Nico Bleutge: Den Wiederholungen folgen

Mashup von Juliane Duda zu dem Buch von Nico Bleutge: Den Wiederholungen folgen

Bleutge-Den Wiederholungen folgen

I

Ein Booklet gibt es. Ein weißes Heftchen mit einem grasgrünen Flügel darauf gibt es. Und eine Stimme gibt es, eine wundersam eulenhaft klingende Stimme, die nur vier Wörter spricht: „abrikostræerne findes, abrikostrstærne findes“. Das erste „findes“ spricht die Stimme mit einem leicht nachgezogenen „s“ , das zweite „findes“ relativ gleichmäßig, dafür spricht sie das „abrikostræerne“ davor deutlich langsamer als beim ersten Mal und zieht ihm eine unerwartete Pause ein, so daß es sich anhört, als wären es zwei Wörter: „abrikos-træerne“.
Erste Begegnungen können magisch sein. Sie öffnen einen Raum voller Überraschungen. Neugier, die Lust, etwas zu entdecken, stößt im glücklichsten Fall auf die Begegnung mit dem Anderen, auf ein Erlebnis, in dem die eigenen Kategorien, die Arten, durch die Welt zu laufen, ja, überhaupt ,Welt‘ wahrzunehmen und zu denken, gelockert, vielleicht sogar aufgelöst werden. Ein Gefühl der Beglückung mag sich dann ausbreiten, als betrete man eine neue Welt, es kann aber auch der Eindruck einer Irritation entstehen, womöglich sogar eines Vor-den-Kopf-gestoßen-Seins.

» Schriftliche Aufgabe
Schreibe den Textauszug über die Stimme mit den Wörtern „abrikostræerne findes“ und über erste Begegnungen im Anschluss an seinen letzten Satz weiter.

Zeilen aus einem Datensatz
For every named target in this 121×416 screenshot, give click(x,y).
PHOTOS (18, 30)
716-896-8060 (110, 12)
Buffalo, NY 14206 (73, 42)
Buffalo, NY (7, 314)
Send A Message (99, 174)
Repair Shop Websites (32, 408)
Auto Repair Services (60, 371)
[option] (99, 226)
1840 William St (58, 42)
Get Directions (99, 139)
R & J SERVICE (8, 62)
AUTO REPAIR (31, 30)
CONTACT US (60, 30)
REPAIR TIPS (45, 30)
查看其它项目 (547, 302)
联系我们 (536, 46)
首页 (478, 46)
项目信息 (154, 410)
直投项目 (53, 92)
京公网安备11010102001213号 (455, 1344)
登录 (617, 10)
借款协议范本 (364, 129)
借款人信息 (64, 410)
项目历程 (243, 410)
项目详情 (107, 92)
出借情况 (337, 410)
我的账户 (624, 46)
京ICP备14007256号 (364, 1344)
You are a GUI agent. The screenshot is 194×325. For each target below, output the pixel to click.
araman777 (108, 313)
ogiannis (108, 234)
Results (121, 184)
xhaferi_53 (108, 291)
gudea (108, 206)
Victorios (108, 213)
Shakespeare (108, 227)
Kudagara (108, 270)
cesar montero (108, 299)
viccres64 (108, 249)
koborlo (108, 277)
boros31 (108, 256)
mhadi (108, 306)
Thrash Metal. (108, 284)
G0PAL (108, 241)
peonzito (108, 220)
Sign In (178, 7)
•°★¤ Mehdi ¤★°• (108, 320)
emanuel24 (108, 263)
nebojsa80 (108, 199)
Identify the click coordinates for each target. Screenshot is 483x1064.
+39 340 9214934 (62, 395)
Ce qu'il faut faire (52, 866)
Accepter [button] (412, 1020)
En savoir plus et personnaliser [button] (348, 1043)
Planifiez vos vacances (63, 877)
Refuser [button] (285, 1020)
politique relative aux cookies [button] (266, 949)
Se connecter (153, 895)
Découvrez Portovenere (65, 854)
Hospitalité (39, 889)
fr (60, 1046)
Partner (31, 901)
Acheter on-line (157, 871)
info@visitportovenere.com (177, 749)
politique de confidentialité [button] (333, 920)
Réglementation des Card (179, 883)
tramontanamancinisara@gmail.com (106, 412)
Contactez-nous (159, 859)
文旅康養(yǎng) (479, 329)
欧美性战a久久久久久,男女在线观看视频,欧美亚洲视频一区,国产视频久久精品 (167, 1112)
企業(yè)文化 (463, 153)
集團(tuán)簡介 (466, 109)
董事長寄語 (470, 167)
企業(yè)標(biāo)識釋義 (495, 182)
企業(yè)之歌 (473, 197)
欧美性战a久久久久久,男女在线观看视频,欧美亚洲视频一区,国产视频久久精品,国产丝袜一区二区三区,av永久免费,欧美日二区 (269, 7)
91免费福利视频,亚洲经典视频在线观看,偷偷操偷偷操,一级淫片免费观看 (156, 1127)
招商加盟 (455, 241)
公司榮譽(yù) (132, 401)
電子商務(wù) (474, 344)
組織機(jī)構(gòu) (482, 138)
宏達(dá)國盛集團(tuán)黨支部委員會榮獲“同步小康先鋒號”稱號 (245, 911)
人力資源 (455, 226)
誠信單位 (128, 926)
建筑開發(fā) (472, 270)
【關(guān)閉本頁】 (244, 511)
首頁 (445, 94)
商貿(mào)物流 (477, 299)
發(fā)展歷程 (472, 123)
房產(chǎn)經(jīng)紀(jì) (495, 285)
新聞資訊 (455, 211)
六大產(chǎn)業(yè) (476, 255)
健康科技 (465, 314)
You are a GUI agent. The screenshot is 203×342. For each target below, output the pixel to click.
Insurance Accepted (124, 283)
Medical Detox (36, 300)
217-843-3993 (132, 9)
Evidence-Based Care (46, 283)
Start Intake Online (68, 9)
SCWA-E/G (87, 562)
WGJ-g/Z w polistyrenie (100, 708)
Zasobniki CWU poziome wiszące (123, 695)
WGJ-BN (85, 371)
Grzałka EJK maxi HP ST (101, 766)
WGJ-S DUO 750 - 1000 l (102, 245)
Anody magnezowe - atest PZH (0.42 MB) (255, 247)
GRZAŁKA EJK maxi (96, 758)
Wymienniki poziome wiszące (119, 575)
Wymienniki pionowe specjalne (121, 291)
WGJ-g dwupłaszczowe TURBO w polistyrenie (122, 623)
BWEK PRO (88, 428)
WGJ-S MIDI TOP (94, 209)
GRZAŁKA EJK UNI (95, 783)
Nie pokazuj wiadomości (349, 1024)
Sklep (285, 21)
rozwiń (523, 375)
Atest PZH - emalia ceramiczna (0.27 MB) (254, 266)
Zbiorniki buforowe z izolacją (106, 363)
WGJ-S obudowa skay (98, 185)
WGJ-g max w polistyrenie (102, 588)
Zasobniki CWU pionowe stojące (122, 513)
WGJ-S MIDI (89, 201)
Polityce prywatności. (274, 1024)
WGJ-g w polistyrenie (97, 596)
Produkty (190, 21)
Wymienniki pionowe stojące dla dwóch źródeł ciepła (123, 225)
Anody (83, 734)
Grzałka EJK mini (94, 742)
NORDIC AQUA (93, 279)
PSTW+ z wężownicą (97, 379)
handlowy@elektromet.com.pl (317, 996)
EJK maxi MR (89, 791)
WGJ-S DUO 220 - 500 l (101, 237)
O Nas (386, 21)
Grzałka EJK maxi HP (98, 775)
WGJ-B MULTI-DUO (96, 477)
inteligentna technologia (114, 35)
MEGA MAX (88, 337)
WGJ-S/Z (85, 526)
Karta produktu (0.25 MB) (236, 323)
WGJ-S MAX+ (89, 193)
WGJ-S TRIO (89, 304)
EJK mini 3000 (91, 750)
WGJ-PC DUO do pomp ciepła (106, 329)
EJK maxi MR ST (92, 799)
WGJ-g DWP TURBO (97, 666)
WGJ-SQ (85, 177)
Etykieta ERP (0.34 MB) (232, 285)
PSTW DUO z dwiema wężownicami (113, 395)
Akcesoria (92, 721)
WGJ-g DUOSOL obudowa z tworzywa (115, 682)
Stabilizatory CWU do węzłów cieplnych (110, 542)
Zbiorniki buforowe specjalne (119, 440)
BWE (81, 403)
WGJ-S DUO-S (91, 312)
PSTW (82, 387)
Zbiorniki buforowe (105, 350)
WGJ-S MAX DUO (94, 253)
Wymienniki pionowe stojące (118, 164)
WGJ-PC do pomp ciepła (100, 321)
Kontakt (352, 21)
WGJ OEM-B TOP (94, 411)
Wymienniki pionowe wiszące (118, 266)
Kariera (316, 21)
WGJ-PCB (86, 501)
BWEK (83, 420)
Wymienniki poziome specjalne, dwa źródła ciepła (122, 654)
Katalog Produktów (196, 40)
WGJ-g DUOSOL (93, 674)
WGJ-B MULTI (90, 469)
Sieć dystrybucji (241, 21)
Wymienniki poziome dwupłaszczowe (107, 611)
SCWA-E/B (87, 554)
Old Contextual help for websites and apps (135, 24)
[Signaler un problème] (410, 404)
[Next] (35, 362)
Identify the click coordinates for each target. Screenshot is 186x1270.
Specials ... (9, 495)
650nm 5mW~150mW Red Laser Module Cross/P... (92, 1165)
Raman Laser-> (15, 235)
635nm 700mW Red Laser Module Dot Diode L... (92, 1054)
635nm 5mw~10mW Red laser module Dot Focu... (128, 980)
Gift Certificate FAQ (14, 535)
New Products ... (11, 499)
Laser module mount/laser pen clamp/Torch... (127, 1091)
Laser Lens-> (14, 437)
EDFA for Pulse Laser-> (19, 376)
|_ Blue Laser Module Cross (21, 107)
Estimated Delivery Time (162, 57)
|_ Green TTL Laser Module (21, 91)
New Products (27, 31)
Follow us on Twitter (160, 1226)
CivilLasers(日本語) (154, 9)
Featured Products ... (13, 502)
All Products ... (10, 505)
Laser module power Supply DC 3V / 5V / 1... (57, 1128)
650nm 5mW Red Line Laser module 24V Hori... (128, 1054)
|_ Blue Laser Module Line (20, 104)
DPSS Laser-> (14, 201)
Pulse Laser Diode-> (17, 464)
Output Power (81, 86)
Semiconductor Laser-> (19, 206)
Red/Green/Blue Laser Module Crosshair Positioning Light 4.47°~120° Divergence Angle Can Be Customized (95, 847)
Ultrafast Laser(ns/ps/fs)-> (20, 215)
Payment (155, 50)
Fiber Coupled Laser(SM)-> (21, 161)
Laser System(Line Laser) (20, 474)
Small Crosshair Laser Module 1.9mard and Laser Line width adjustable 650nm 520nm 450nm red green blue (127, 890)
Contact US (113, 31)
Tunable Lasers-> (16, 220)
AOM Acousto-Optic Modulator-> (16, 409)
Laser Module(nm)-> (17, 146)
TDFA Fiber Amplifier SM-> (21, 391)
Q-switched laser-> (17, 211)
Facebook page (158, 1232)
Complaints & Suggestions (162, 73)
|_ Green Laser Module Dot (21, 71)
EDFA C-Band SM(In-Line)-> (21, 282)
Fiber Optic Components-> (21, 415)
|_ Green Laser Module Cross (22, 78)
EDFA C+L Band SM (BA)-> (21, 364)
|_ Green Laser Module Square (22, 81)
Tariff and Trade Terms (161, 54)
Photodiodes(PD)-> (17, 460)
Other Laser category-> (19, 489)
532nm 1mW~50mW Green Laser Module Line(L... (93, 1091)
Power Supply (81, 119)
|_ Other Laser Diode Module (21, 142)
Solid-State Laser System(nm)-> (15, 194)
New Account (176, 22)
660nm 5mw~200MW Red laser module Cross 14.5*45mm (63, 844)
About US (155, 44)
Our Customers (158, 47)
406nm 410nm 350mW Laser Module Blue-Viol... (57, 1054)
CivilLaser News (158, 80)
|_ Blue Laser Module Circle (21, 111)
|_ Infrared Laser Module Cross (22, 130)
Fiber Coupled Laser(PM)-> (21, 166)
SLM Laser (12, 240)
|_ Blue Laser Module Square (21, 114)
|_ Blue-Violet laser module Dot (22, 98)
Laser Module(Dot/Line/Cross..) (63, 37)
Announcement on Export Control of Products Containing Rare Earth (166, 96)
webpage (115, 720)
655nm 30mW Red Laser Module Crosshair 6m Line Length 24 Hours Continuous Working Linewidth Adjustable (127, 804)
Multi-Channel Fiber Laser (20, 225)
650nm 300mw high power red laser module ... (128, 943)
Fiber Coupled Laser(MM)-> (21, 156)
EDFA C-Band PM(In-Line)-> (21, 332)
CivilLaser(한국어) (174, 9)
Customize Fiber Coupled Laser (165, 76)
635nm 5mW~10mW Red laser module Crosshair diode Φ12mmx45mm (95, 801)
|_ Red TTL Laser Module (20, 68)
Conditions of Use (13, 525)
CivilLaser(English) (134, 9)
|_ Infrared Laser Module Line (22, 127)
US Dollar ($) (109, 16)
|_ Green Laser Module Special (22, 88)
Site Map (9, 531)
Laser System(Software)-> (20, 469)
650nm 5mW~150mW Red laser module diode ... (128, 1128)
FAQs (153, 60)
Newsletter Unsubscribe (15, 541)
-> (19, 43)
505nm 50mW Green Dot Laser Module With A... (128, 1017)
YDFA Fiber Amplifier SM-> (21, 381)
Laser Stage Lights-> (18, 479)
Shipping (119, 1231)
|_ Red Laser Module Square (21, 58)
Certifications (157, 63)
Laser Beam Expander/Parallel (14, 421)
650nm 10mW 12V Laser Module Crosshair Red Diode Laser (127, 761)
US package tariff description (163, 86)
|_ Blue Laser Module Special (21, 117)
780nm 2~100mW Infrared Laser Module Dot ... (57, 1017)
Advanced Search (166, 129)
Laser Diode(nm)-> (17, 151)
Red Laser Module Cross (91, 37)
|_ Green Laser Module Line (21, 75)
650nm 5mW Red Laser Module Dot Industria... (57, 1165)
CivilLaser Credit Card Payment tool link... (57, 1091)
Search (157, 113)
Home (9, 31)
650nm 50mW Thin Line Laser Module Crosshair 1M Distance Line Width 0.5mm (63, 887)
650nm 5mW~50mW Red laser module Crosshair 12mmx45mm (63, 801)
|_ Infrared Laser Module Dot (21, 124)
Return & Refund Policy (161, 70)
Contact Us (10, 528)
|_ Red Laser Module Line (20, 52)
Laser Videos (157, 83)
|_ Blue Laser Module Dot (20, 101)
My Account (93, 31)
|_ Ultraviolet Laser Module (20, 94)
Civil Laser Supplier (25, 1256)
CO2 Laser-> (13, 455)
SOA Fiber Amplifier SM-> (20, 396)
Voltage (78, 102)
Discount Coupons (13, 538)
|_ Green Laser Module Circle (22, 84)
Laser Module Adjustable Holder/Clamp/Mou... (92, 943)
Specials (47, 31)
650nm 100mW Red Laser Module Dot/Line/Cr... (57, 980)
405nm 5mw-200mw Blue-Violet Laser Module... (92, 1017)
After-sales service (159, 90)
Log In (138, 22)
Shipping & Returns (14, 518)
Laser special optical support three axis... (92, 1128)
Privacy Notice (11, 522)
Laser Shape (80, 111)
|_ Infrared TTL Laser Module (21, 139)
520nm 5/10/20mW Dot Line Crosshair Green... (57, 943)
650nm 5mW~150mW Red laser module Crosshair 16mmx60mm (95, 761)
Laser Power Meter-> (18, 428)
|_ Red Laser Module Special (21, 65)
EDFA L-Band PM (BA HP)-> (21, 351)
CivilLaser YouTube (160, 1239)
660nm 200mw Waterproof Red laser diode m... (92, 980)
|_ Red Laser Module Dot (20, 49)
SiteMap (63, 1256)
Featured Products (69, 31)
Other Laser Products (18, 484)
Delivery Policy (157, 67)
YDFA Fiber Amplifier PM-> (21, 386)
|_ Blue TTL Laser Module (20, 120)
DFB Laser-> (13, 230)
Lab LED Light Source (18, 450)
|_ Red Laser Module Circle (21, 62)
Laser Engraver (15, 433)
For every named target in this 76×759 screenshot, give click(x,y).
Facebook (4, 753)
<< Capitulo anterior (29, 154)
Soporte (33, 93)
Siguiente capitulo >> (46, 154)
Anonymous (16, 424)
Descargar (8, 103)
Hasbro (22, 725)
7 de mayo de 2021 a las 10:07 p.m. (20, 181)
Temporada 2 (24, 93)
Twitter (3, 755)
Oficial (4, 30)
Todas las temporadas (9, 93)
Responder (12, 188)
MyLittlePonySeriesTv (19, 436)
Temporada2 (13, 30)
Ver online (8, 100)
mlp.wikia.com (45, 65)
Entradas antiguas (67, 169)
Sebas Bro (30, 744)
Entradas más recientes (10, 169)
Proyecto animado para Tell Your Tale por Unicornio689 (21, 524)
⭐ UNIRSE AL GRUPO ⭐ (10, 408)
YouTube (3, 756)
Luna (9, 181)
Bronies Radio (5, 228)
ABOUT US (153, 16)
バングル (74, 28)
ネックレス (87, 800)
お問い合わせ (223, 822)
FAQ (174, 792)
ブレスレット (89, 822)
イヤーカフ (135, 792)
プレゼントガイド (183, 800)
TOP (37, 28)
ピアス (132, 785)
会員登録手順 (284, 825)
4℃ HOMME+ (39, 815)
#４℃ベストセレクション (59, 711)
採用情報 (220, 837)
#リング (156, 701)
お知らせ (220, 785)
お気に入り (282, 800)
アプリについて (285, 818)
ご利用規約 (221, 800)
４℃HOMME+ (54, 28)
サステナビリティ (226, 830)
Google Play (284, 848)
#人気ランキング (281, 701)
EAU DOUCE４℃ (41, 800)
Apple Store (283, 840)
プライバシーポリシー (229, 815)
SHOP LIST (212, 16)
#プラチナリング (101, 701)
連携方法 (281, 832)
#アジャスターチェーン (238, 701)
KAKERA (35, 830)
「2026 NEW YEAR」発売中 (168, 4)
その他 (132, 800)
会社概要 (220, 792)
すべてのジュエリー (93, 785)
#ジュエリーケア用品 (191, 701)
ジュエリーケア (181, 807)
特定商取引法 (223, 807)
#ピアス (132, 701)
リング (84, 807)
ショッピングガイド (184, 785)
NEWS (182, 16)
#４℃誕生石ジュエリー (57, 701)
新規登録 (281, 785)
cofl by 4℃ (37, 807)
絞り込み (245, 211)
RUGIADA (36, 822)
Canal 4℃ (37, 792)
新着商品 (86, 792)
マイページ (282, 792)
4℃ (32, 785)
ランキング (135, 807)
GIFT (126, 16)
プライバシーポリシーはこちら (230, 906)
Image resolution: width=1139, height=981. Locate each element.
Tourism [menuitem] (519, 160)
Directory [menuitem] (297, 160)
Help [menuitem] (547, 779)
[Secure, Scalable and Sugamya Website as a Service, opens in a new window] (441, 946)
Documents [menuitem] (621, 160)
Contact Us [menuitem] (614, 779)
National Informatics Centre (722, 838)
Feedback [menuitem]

» Die Ausgabe
Beim zweiten Mal sieht die Sache schon anders aus. Auf der imaginierten inneren Tabula rasa hinterläßt das Erlebnis der ersten Begegnung seine Spuren, auf die Denken und Wahrnehmen bei einer zweiten Begegnung mit demselben Phänomen zurückgreifen. Etwas ist gleichsam schon vorgebahnt, und auf diesen Trassen (ein Wort, in dem das französische Wort für „Spur“, „trace“, enthalten ist) braust die Vorstellungskraft – zugespitzt formuliert – mitten hinein in die Wiederholung von etwas schon Bekanntem.
Auf Inger Christensens alfabet / alphabet stieß ich, als ich zum ersten Mal in Joachim Sartorius’ Anthologie Atlas der neuen Poesie blätterte, 1995 oder 1996. Dort sind zwei Kapitel aus Christensens gewaltigem Langgedicht abgedruckt. Es ist eine Passage, die aus dem ersten Drittel des alphabets stammt. Das „eislicht“1 gibt es dort und den „pelz mit einer personennummer“, die „iris des regenbogens“2 und Dinge, „klein wie etwas pollen in torf“. Intensive Bilder, aber sie reichten nicht, um mir einen Eindruck davon zu vermitteln, was das Projekt eigentlich ist. So war es nur ein erstes, loses Lesen, ein Anlesen gewissermaßen, aber keine echte Begegnung.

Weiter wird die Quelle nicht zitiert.